> _Exercise prompt_: Every entry should be reproduced word for word.

Task material section start

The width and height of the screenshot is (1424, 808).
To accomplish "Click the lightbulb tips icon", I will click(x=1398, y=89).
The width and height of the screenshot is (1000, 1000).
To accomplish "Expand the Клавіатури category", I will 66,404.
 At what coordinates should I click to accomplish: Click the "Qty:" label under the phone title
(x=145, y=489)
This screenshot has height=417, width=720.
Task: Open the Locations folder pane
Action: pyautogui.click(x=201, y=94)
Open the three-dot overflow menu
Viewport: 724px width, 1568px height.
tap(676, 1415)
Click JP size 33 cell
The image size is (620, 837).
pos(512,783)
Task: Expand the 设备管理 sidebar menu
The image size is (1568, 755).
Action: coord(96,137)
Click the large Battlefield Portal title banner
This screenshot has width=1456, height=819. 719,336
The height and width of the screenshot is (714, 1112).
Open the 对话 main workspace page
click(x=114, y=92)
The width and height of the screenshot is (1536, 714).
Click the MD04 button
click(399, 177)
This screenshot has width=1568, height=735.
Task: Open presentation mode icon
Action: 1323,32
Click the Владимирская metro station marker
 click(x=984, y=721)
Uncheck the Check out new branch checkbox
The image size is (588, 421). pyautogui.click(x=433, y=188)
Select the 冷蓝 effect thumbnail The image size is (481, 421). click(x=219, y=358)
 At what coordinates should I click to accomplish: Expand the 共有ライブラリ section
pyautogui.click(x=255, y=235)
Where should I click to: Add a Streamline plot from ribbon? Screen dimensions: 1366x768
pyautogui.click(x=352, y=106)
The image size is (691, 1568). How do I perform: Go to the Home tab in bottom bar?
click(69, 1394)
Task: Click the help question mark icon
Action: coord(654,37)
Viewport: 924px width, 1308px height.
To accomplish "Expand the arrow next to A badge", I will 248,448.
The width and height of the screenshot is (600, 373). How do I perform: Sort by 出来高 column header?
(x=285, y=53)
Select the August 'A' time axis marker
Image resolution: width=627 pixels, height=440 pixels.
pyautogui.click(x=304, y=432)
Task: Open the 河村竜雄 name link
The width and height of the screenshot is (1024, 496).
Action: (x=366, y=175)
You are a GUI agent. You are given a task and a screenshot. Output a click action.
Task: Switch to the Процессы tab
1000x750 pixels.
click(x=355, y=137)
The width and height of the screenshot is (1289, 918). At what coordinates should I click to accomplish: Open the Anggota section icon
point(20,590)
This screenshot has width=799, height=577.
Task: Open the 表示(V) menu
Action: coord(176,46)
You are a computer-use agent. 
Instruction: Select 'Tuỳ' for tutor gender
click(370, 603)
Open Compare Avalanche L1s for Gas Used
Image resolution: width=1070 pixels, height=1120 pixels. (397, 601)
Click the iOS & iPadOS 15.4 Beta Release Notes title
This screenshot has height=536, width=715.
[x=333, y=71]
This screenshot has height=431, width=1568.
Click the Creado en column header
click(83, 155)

Task material section end

> _Output of the exercise_:
The width and height of the screenshot is (1424, 808).
To accomplish "Click the lightbulb tips icon", I will click(x=1398, y=89).
The width and height of the screenshot is (1000, 1000).
To accomplish "Expand the Клавіатури category", I will 66,404.
 At what coordinates should I click to accomplish: Click the "Qty:" label under the phone title
(x=145, y=489)
This screenshot has height=417, width=720.
Task: Open the Locations folder pane
Action: pyautogui.click(x=201, y=94)
Open the three-dot overflow menu
Viewport: 724px width, 1568px height.
tap(676, 1415)
Click JP size 33 cell
The image size is (620, 837).
pos(512,783)
Task: Expand the 设备管理 sidebar menu
The image size is (1568, 755).
Action: coord(96,137)
Click the large Battlefield Portal title banner
This screenshot has width=1456, height=819. 719,336
The height and width of the screenshot is (714, 1112).
Open the 对话 main workspace page
click(x=114, y=92)
The width and height of the screenshot is (1536, 714).
Click the MD04 button
click(399, 177)
This screenshot has width=1568, height=735.
Task: Open presentation mode icon
Action: 1323,32
Click the Владимирская metro station marker
 click(x=984, y=721)
Uncheck the Check out new branch checkbox
The image size is (588, 421). pyautogui.click(x=433, y=188)
Select the 冷蓝 effect thumbnail The image size is (481, 421). click(x=219, y=358)
 At what coordinates should I click to accomplish: Expand the 共有ライブラリ section
pyautogui.click(x=255, y=235)
Where should I click to: Add a Streamline plot from ribbon? Screen dimensions: 1366x768
pyautogui.click(x=352, y=106)
The image size is (691, 1568). How do I perform: Go to the Home tab in bottom bar?
click(69, 1394)
Task: Click the help question mark icon
Action: coord(654,37)
Viewport: 924px width, 1308px height.
To accomplish "Expand the arrow next to A badge", I will 248,448.
The width and height of the screenshot is (600, 373). How do I perform: Sort by 出来高 column header?
(x=285, y=53)
Select the August 'A' time axis marker
Image resolution: width=627 pixels, height=440 pixels.
pyautogui.click(x=304, y=432)
Task: Open the 河村竜雄 name link
The width and height of the screenshot is (1024, 496).
Action: (x=366, y=175)
You are a GUI agent. You are given a task and a screenshot. Output a click action.
Task: Switch to the Процессы tab
1000x750 pixels.
click(x=355, y=137)
The width and height of the screenshot is (1289, 918). At what coordinates should I click to accomplish: Open the Anggota section icon
point(20,590)
This screenshot has width=799, height=577.
Task: Open the 表示(V) menu
Action: coord(176,46)
You are a computer-use agent. 
Instruction: Select 'Tuỳ' for tutor gender
click(370, 603)
Open Compare Avalanche L1s for Gas Used
Image resolution: width=1070 pixels, height=1120 pixels. (397, 601)
Click the iOS & iPadOS 15.4 Beta Release Notes title
This screenshot has height=536, width=715.
[x=333, y=71]
This screenshot has height=431, width=1568.
Click the Creado en column header
click(83, 155)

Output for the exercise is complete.